--- Exercise ---
Copy the rows from the line containing "Expand the 所有来源 source dropdown" through the line containing "point(522,52)" word for word, leaving out the pictures.

--- Data provided ---

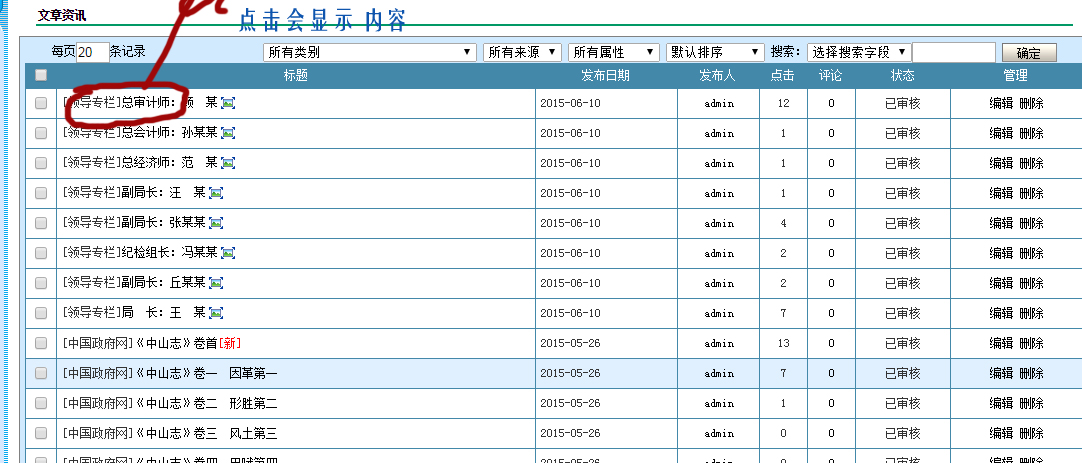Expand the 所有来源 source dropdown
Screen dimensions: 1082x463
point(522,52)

==

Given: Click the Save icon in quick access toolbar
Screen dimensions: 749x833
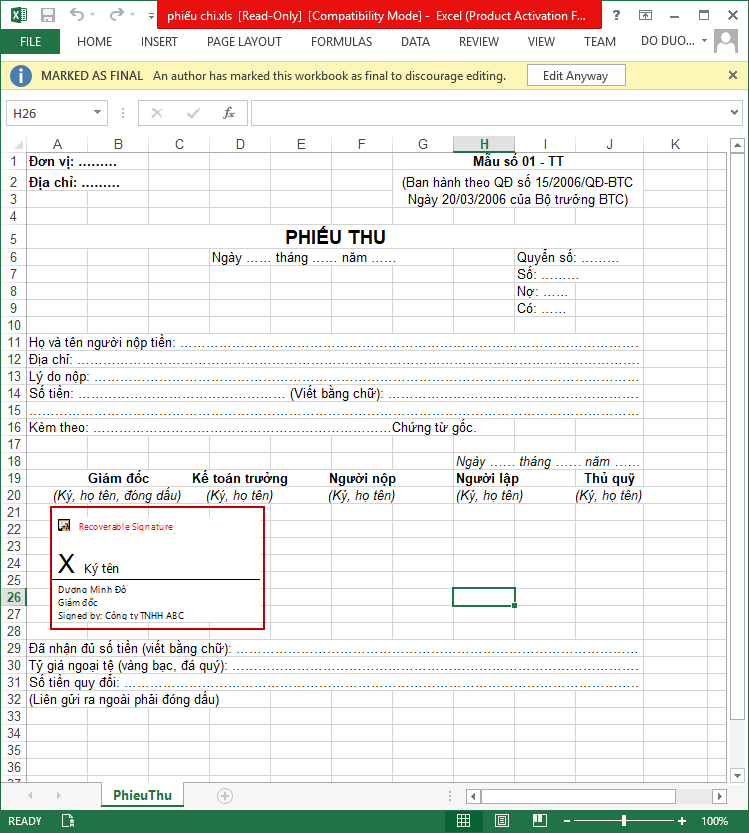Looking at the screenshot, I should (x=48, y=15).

--- Full output ---
Expand the 所有来源 source dropdown
Screen dimensions: 1082x463
point(522,52)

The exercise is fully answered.